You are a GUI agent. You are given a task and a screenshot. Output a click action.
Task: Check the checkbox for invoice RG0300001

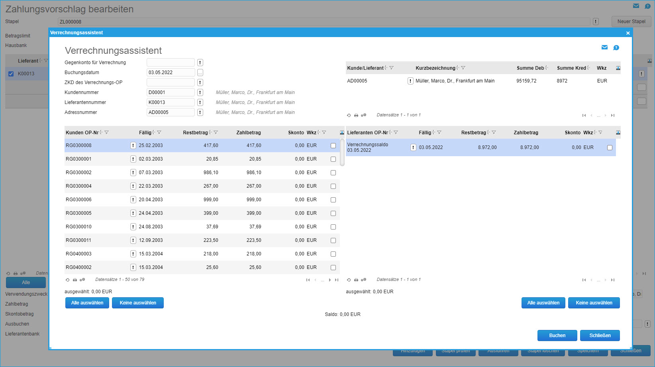click(333, 159)
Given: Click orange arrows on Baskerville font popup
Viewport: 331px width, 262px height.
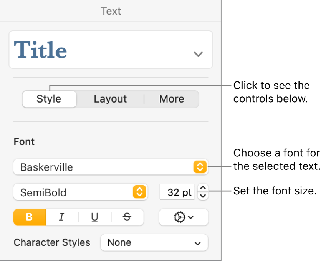Looking at the screenshot, I should [x=200, y=167].
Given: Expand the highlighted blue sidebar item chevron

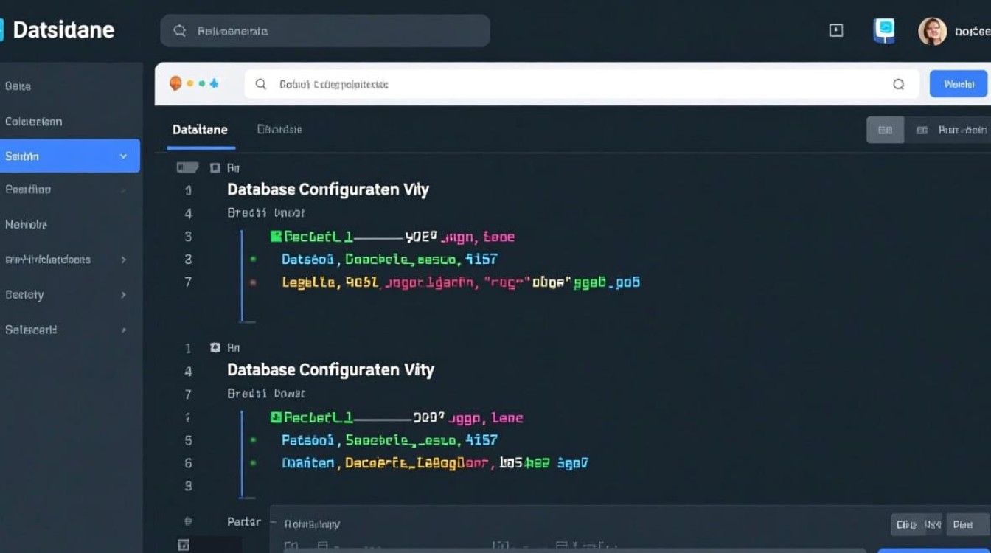Looking at the screenshot, I should [123, 156].
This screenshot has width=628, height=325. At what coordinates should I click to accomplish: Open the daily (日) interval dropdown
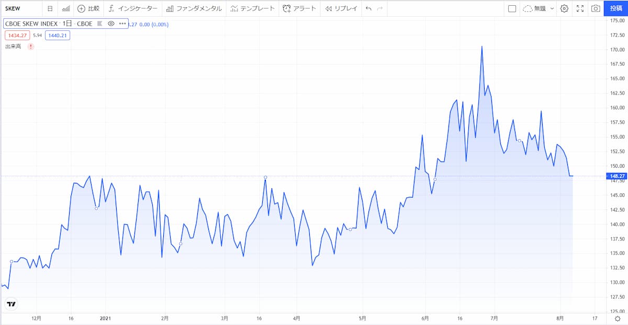tap(50, 8)
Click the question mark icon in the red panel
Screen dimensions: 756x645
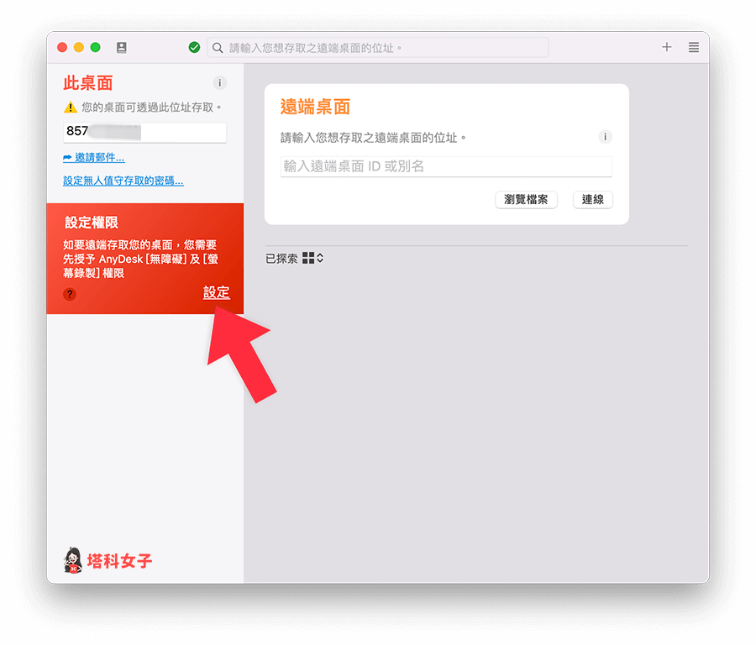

——————

▶ **PROBLEM REQUIREMENTS**
Update the records from the line with "Given: Click orange" through the end, replacing "sidebar" with "navigation" and changing nothing else. Give only these lines and omit the pictures.

▶ **ANSWER TO THE EXERCISE**
Given: Click orange arrows on Baskerville font popup
Viewport: 331px width, 262px height.
Looking at the screenshot, I should [x=200, y=167].
Given: Expand the highlighted blue navigation item chevron

Looking at the screenshot, I should [123, 156].
This screenshot has width=628, height=325. At what coordinates should I click to accomplish: Open the daily (日) interval dropdown
tap(50, 8)
Click the question mark icon in the red panel
Screen dimensions: 756x645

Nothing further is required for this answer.